他们那尊贵的帝王, 二十七载居于深宫,做足了礼法、费尽了心血,从不曾出格一分——苦熬至如今, 政事风调雨顺,天下安居乐业, 那承天之命、千古明君的冠语受而无愧之际,他竟贸然出了宫,自那上城一路车马,疾疾朝西关而去了。

若为人知,便人人可道一句荒唐!

此刻, 他着一身客卿贤士的柳袍戎衣, 正擎着一张路线图细细思量。

“拾玖, 依你看,该走哪条路线?”

被唤作拾玖的青年,此刻已然摘了鹰爪军的面具, 露出一张俊洁的面容, 可惜高挺的鼻梁上一道疤痕斜斜至颊下, 猛地一看反倒显得骇人。

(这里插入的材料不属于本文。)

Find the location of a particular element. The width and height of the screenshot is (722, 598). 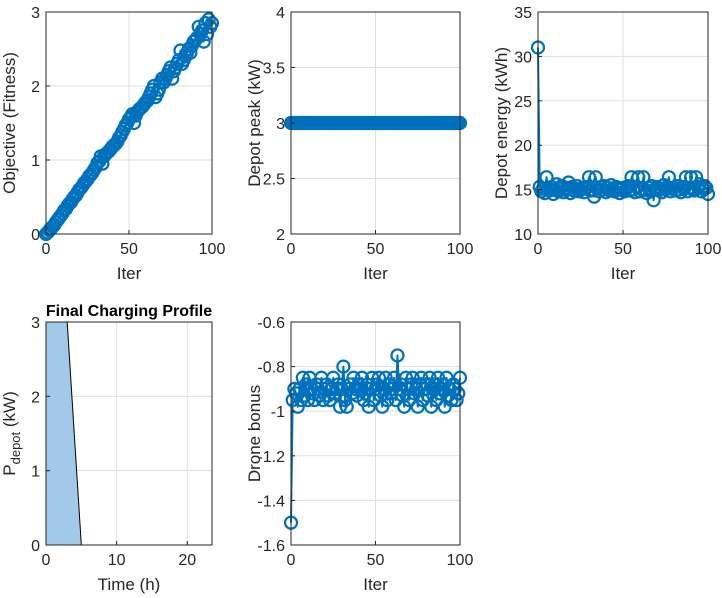

y-axis-label: Depot peak (kW) is located at coordinates (254, 123).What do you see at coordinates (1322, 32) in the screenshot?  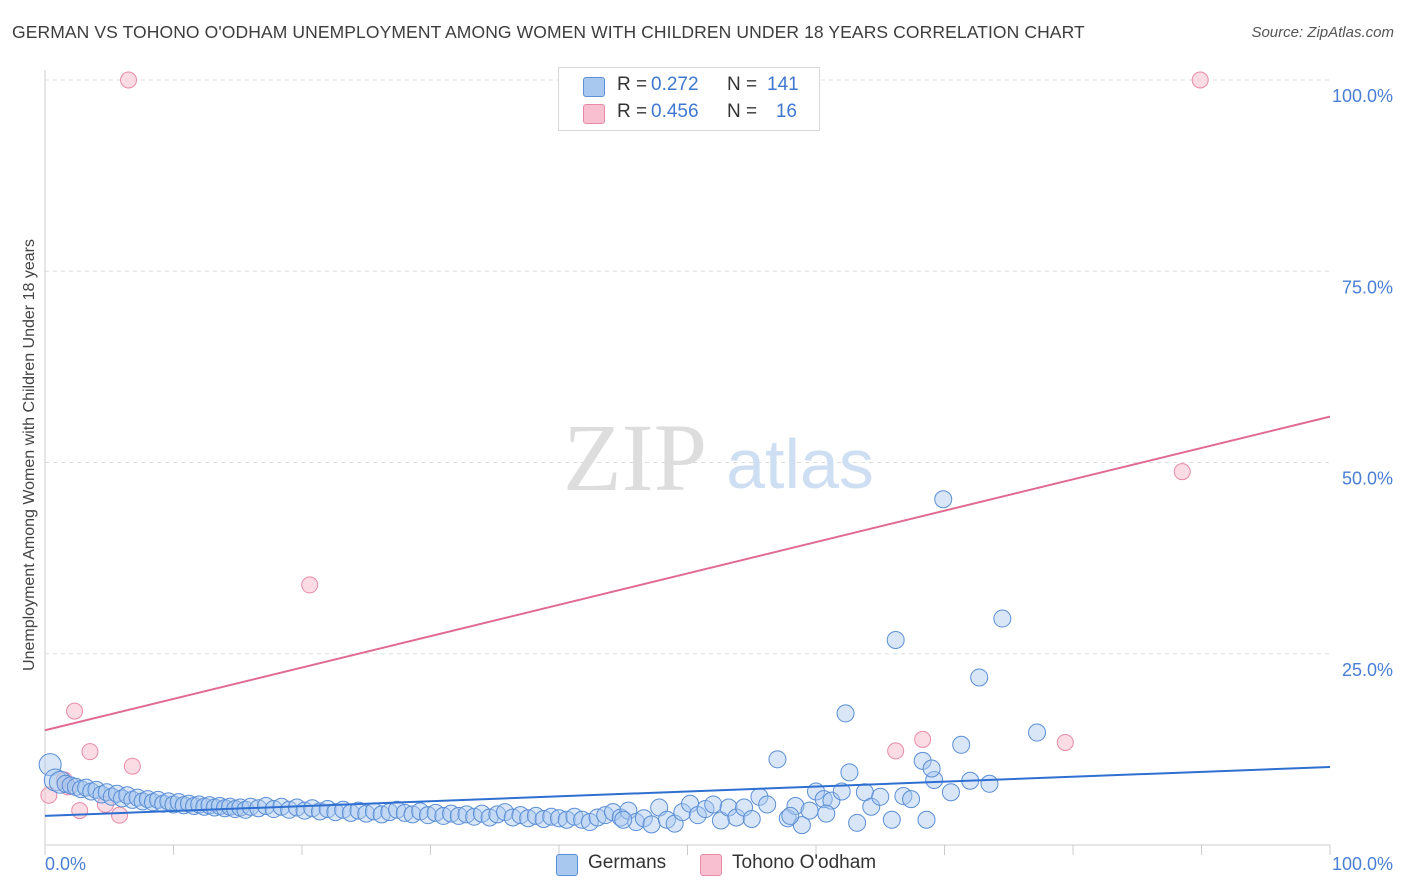 I see `source-label: Source: ZipAtlas.com` at bounding box center [1322, 32].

“一条是自出城后北上,直通徽西,过佛羊岭至大营, 虽是直达的路,却狭窄几分, 运送着物资前行, 再快也得月余。另一条是出城后过奉远境,自虞城北转徽西, 一路官道通畅,至多十七八日便能到达大营。”

“如此, 便走第二条官道吧,此行路远,出城后不再停歇,只第一站便至虞城。”

“恐怕不能,这仆子兵士们虽强健,但也撑不住身子,若不停息,至少连续五天的路程。”

钟离遥一愣,忘了这茬了。

拾玖替他圆了这句话,“公子不曾御马赶车,不熟悉此事也是常理。”

“本该是熟悉的。”钟离遥叹道,“常言天子高门,酒肉糜烂,竟也让朕……”他改了称呼,自道,“竟也让我亲身体会一遭,实在羞愧。”

“这不过是一时急切生忧,来往每程的驿站,自有补给浣洗,公子如此圣德,万万不可说这等言辞,您哪里知道,这天下之大,多少百姓仰慕称赞天人圣质呢。”

钟离遥掩着帕子轻咳了几声,“说来,早该出门瞧瞧了,自朕……自我幼时,常觉深宫闭塞视听,今朝,将军流离在外,实在心中隐痛难当,夜奔出城,又觉有愧,”那话音淡淡,眉间却是化不开的风雪冰凉,“不能守着江山,不仅愧了祯儿,更愧了天下人。”

“公子,请恕拾玖多嘴,您为了将军,敢犯险只身奔赴西关,无愧将军之忠义,您守江山十载太平,造福八州,更无愧于天下。”拾玖道,“并非是我一人所见,这许多年的圣德,天下有目共睹。”

“拾玖,你随我也有些时日了。”

“是,此番西去,鹰爪军尽皆留在宫城,守着长公主,您只带了拾玖一人,”拾玖道,“长路漫漫,小的不敢辜负您和将军的期望,必定以性命赌誓,护您周全。”

“非也,不是让你表心明誓。”钟离遥问道,“只是想问你,祯儿当初养兵训士,待你们如何?”

“将军待我们,很好。”

“可我听说,他治军甚严。”

“正是,但只要不坏了规矩,将军待我们都是极好的,私下人也亲和。”拾玖道,“忠义之心性,更不必说。”

“既如此,可有什么趣事?说来听听。”钟离遥难掩感伤,叹道,“往日里,政事繁忙,我与祯儿聊天,常不能尽兴,如今回过神来,竟已好久不曾听他絮絮的说许多了。”

拾玖想了想,道,“确实有件趣事儿,还是与您有关的。”

“何事?”

“将军喝酒甚威猛,这是举众都知道的。有时,我们私下也拉住将军,一起喝酒划拳,偶尔的顽一次。”拾玖道,“可没人能敌的过将军,那酒坛子都让我们喝干了,将军还滴酒未沾呢!因而,便有人问将军,何处学的招式?怎的这么厉害。”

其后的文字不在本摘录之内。